Steam Deck OLED Display Durability: Burn-In Test Reveals Surprising Results

Steam Deck OLED
Valve had a hit on its hands with the Steam Deck, and we expect the gaming firm to produce more handheld consoles in the future. While we don't yet have word of a true Steam Deck successor, Valve has seen fit to upgrade the Steam Deck with an OLED display. This device launched in late 2023, which turns out to be enough time for some extremely committed gamers to begin seeing display burn-in.

OLED panels are inherently prone to burn-in and image retention, unlike LCD screens. The problem used to be worse when OLED technology was newer, though—monitors, TVs, and phones with OLED screens could begin showing ghostly images of static UI elements after a few months. What of the Steam Deck OLED? Testing shows that it can develop burn-in, but the timing depends on your usage.
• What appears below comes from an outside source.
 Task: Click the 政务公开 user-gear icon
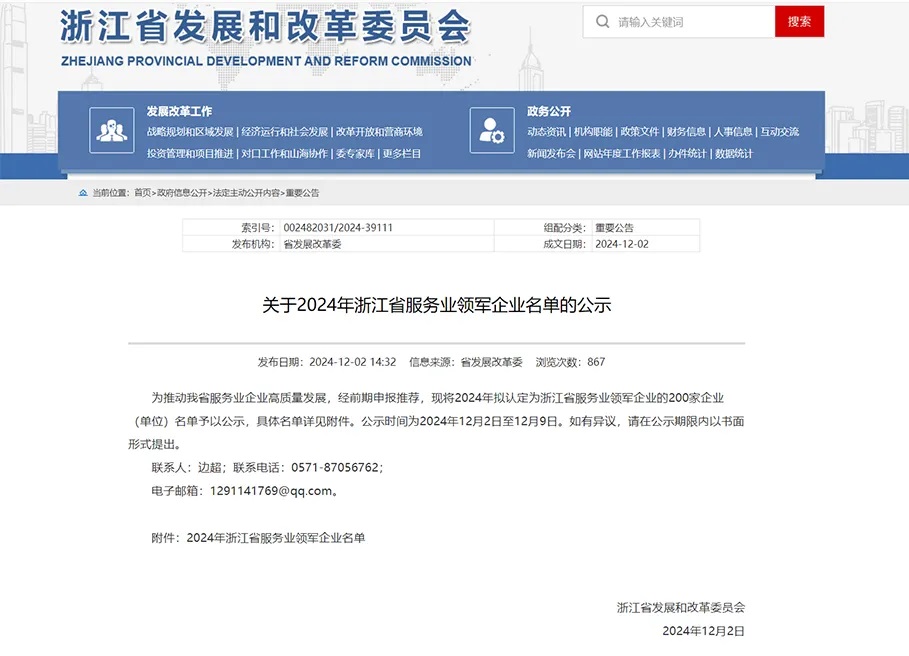(491, 131)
According to YouTuber Wulff Den, it took between 1,000 and 1,500 hours for the Steam Deck OLED to exhibit burn-in. The test consisted of showing a static image of Breath of the Wild on the Steam Deck for weeks on end and at maximum brightness. So, it's kind of a worst-case scenario as brightness is the most important factor.
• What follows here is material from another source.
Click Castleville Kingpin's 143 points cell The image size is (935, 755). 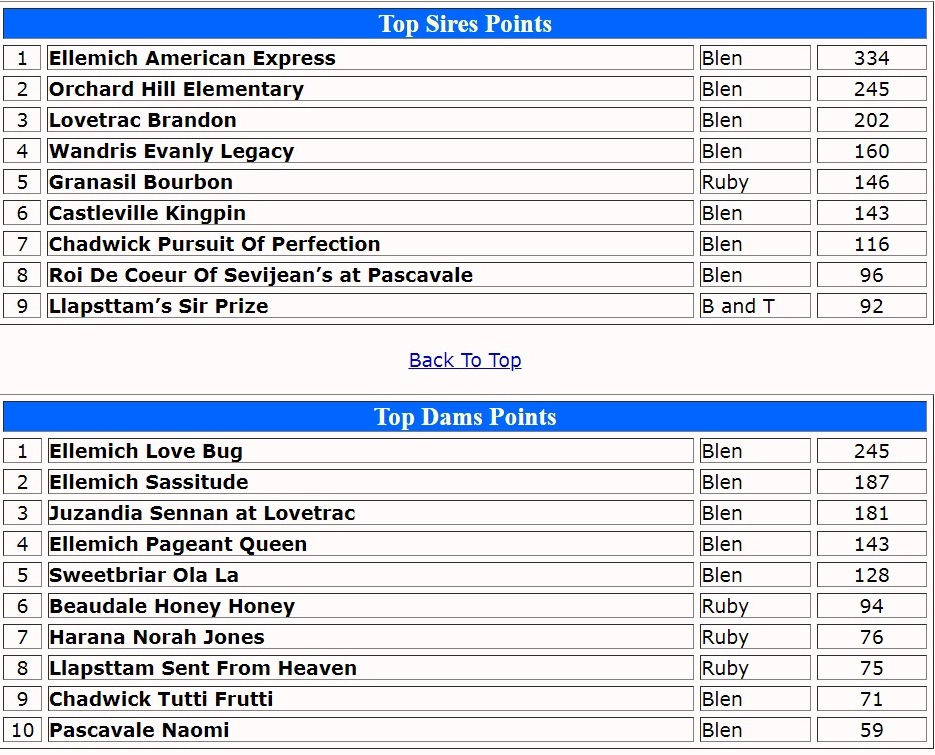point(871,213)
A similar test on the Nintendo Switch OLED took twice as long before burn-in was apparent, but that device has a peak brightness of 350 nits. The Steam Deck OLED can hit 1,000 nits in HDR mode. The Wulff Den test was using SDR, so the screen sat around 600 nits for about two months. A similar test from YouTuber The Phawx used HDR images, and burn-in kicked in even earlier and with greater intensity.

So, should you be worried about Steam Deck OLED burn-in? Probably not. Most games have enough motion that the screen won't show a static image for long enough to be retained. If you plan to dump hundreds of hours into a game that has static UI elements, you might end up with burn-in eventually. Valve will replace the Steam Deck under warranty, including for display issues. However, the warranty is only a year. Even heavy gamers would struggle to damage the screen before the warranty is up.

It's natural for even the expensive electronic gadgets to age—your shiny new Steam Deck might show some display burn-in after a few years. That's not the end of the world, though. The effect will probably be faint, and Valve does make replacement parts and repair tutorials available for the Steam Deck. That's more than you can say for most gaming hardware makers.